Roger Federer hat in den vergangenen zweieinhalb Jahren jede Menge Tiefschläge einstecken müssen. Als er bei großen Turnieren regelmäßig die entscheidenden Matches gegen Novak Djokovic oder Rafael Nadal knapp verlor, wurde ihm von Kritikern mehrfach nahegelegt, sich aufs Altenteil zurückzuziehen, bevor es für ihn zu einem unrühmlichen Karriere-Ende kommen würde.

Doch der nun 17-fache Grand-Slam-Sieger suchte nie nach Ausreden, glaubte weiter an sich und feierte im Londoner Tennis-Mekka seinen vielleicht größten sportlichen Erfolg. Einen Triumph über alle Zweifler, die ihn schon abgeschrieben hatten. Ein Ass quasi, das unterstreicht: König Roger regiert die Tennis-Welt.

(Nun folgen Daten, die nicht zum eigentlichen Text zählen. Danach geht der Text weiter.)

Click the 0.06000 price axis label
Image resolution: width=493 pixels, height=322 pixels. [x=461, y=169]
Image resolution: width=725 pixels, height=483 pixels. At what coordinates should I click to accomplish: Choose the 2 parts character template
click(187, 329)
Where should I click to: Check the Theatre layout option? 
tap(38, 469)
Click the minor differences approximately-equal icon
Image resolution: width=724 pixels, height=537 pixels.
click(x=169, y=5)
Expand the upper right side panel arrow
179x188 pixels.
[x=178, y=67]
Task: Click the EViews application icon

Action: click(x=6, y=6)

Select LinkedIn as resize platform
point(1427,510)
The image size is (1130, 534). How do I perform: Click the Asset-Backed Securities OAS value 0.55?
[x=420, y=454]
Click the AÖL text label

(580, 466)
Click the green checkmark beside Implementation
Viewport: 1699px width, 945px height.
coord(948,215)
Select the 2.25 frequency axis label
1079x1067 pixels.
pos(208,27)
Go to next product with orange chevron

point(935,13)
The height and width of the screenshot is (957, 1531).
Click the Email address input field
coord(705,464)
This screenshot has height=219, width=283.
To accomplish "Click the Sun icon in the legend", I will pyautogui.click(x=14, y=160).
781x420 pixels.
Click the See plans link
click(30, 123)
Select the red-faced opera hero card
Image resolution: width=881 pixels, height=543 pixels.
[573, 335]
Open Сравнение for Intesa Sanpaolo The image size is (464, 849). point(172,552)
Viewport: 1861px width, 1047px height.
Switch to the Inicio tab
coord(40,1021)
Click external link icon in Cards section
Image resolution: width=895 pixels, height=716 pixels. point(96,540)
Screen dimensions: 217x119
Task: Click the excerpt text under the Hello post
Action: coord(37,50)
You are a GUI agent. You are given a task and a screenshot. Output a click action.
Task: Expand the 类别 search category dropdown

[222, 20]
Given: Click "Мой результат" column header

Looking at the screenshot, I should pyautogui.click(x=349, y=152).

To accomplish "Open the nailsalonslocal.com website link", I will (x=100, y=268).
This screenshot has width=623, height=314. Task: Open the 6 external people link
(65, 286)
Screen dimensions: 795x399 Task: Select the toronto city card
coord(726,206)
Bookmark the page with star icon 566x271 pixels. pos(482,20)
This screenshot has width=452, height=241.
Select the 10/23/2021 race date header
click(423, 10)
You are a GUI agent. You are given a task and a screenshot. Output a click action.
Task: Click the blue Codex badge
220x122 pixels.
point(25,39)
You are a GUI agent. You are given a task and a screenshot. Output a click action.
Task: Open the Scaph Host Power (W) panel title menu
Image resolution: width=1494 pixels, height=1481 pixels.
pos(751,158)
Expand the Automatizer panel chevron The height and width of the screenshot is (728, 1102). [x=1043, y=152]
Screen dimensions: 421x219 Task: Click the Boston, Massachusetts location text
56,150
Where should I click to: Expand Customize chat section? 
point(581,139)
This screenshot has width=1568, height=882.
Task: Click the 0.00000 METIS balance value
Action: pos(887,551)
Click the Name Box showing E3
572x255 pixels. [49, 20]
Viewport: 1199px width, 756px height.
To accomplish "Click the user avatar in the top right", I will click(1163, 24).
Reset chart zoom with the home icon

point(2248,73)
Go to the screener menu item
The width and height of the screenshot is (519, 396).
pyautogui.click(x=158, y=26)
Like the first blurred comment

Und das tut er als Sportsmann der alten Schule, der bei diesem für ihn magischen Moment trotz aller Genugtuung zu keinem verbalen Return ansetzt. Ein Gentleman, der nicht nur durch seine Ausnahmestellung auf den Centre Courts dieser Welt geachtet wird, sondern auch für sein soziales Engagement.

Trotz aller Superlative, die seine einzigartige Laufbahn beschreiben, ist der Vater von zweijährigen Zwillingen noch immer nicht am Ziel angekommen. Auch wenn er gerade wieder einen Punkt erreicht hat, der für viele der passende Moment für einen grandiosen Abgang wäre.

Doch der 30-jährige Basler geht seinen eigenen Weg. Noch gibt es Ziele. Olympia-Gold im Einzel zum Beispiel. Oder durch einen weiteren Wimbledon-Sieg im nächsten Jahr alleiniger Rekord-Champion zu werden.